Provided records:
---------------
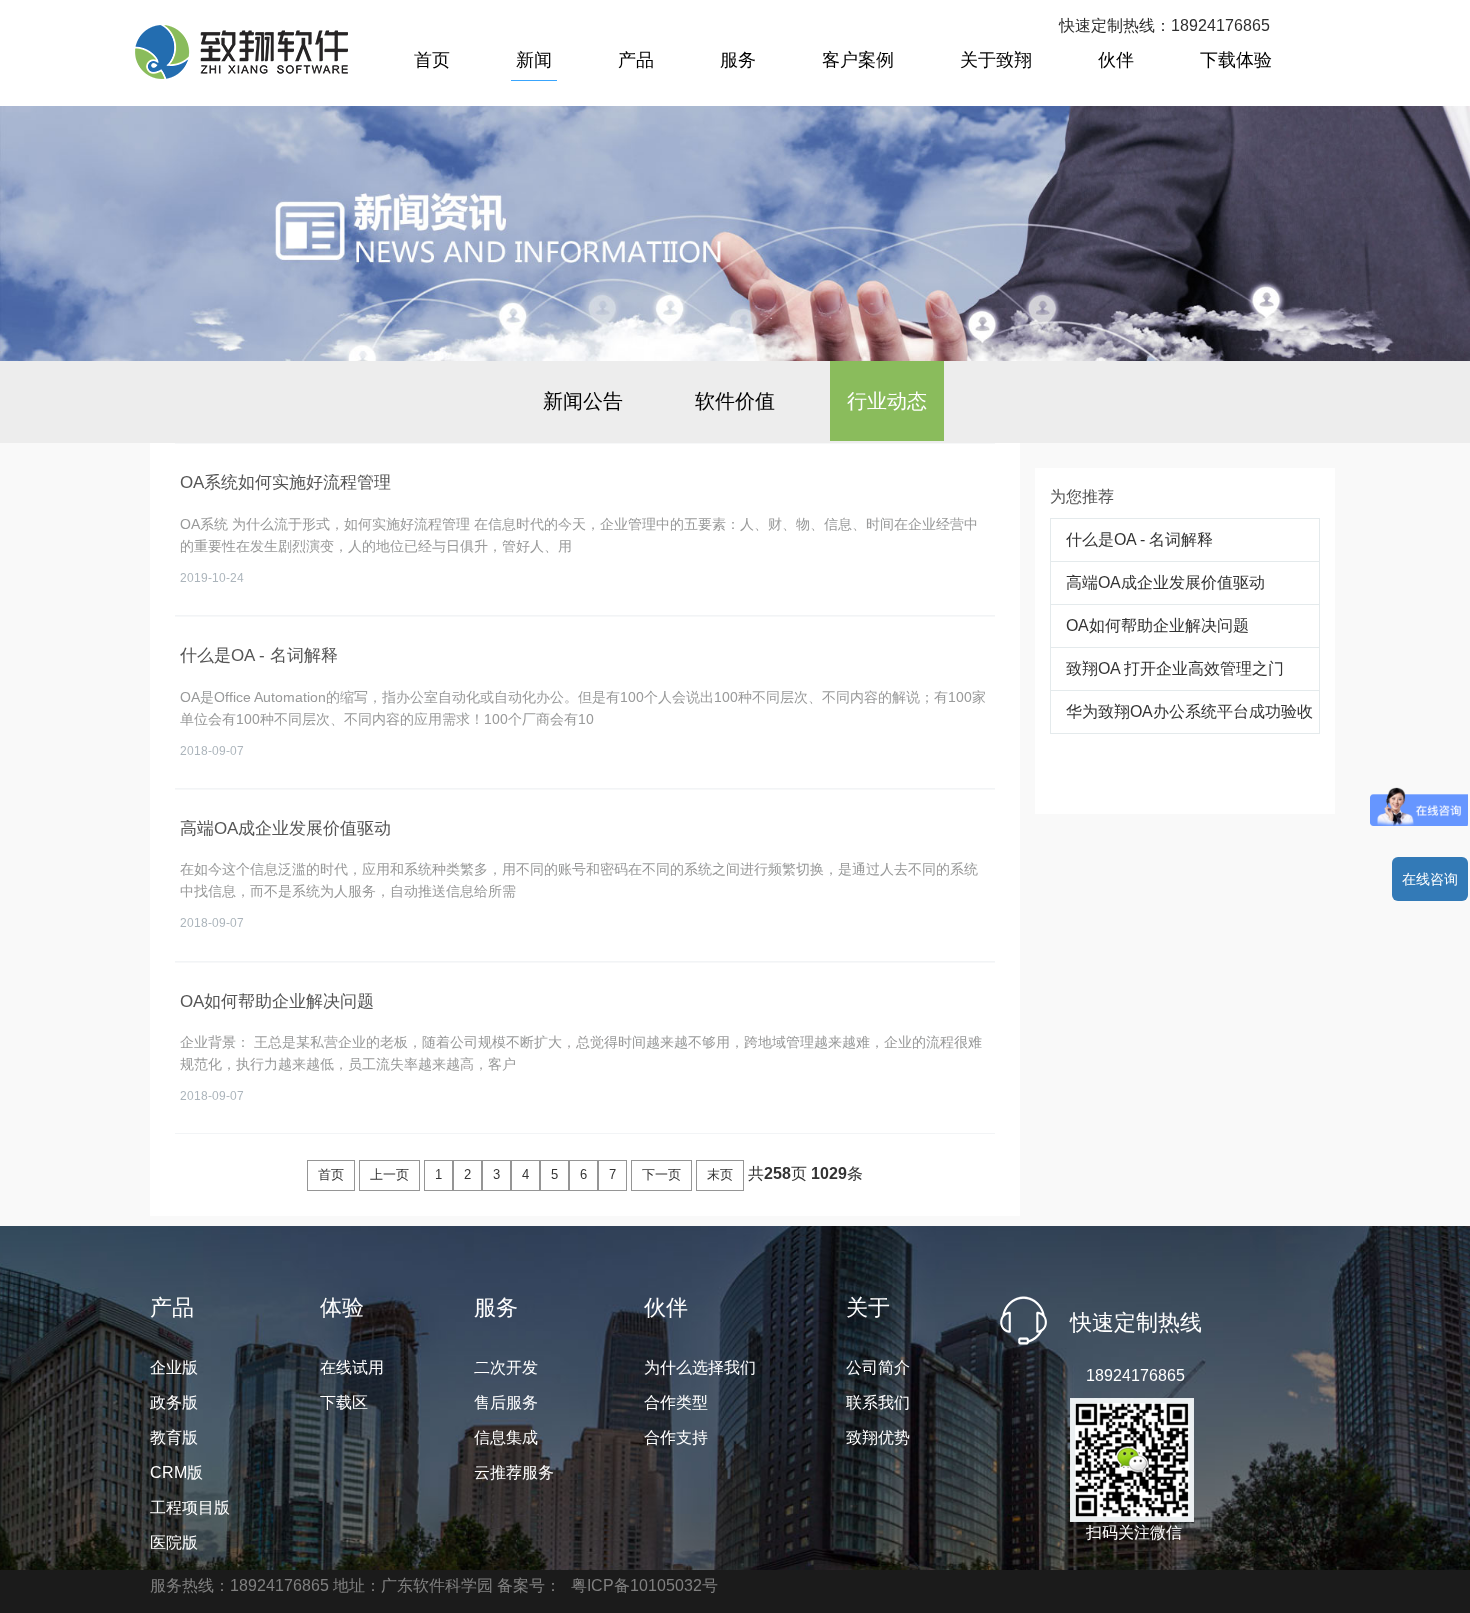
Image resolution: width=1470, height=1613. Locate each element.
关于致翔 (996, 60)
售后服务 (506, 1402)
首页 (432, 60)
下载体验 (1236, 60)
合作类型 (676, 1402)
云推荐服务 (514, 1472)
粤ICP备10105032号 (644, 1585)
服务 (738, 60)
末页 (720, 1174)
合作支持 (676, 1437)
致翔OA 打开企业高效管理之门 (1175, 668)
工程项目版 (190, 1507)
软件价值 (735, 401)
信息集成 (506, 1437)
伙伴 (1116, 60)
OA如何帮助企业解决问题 (1157, 625)
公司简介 (878, 1367)
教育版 (174, 1437)
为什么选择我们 (700, 1367)
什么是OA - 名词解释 (1139, 539)
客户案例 (858, 60)
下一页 (661, 1174)
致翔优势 (878, 1437)
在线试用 (352, 1367)
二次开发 (506, 1367)
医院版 (174, 1542)
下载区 (344, 1402)
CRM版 (176, 1472)
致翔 (241, 52)
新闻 (534, 60)
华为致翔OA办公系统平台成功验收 (1189, 711)
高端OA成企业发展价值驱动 (1165, 582)
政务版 (174, 1402)
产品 (636, 60)
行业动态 (887, 401)
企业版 (174, 1367)
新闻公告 (583, 401)
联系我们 (878, 1402)
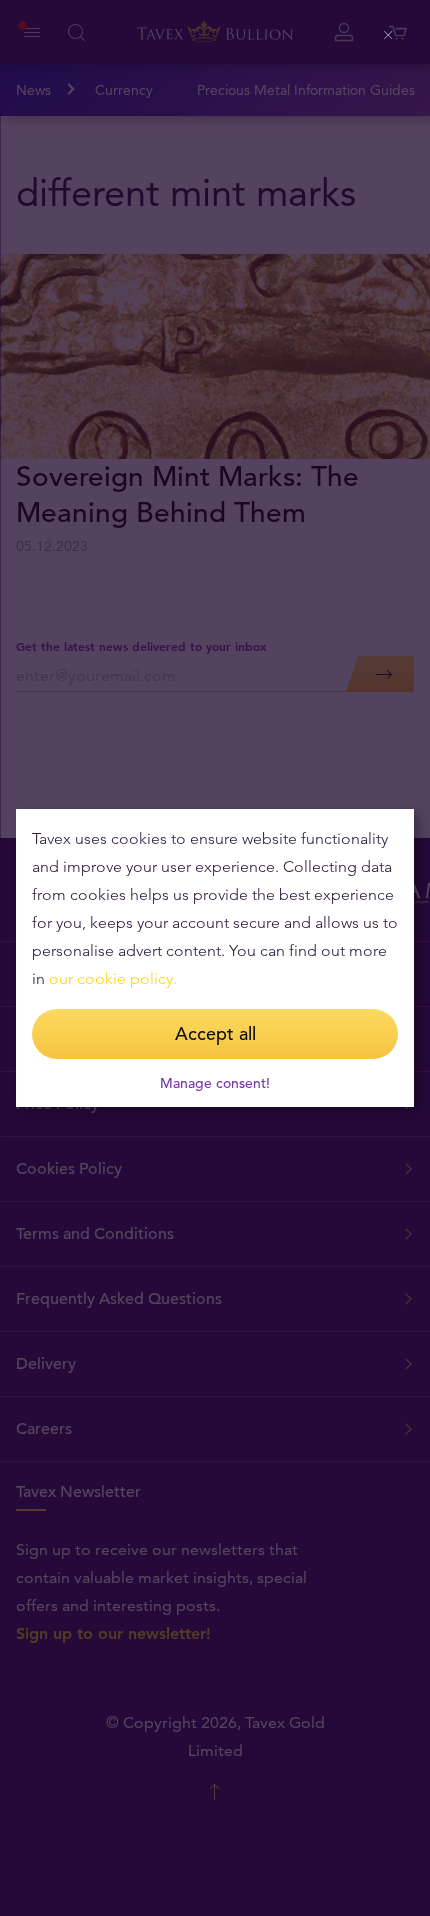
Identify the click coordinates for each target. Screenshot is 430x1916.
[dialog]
---------------
Exercise requirements: The entries above need to be printed again exactly; please exclude all pictures.

Exercise response:
Image resolution: width=1470, height=1613. Locate each element.
关于致翔 (996, 60)
售后服务 (506, 1402)
首页 (432, 60)
下载体验 (1236, 60)
合作类型 (676, 1402)
云推荐服务 (514, 1472)
粤ICP备10105032号 (644, 1585)
服务 (738, 60)
末页 (720, 1174)
合作支持 (676, 1437)
致翔OA 打开企业高效管理之门 (1175, 668)
工程项目版 (190, 1507)
软件价值 (735, 401)
信息集成 (506, 1437)
伙伴 (1116, 60)
OA如何帮助企业解决问题 (1157, 625)
公司简介 (878, 1367)
教育版 (174, 1437)
为什么选择我们 (700, 1367)
什么是OA - 名词解释 (1139, 539)
客户案例 (858, 60)
下一页 (661, 1174)
致翔优势 (878, 1437)
在线试用 (352, 1367)
二次开发 (506, 1367)
医院版 (174, 1542)
下载区 (344, 1402)
CRM版 (176, 1472)
致翔 (241, 52)
新闻 (534, 60)
华为致翔OA办公系统平台成功验收 (1189, 711)
高端OA成企业发展价值驱动 (1165, 582)
政务版 (174, 1402)
产品 (636, 60)
行业动态 (887, 401)
企业版 (174, 1367)
新闻公告 (583, 401)
联系我们 (878, 1402)
Identify the click coordinates for each target. Screenshot is 430x1916.
[dialog]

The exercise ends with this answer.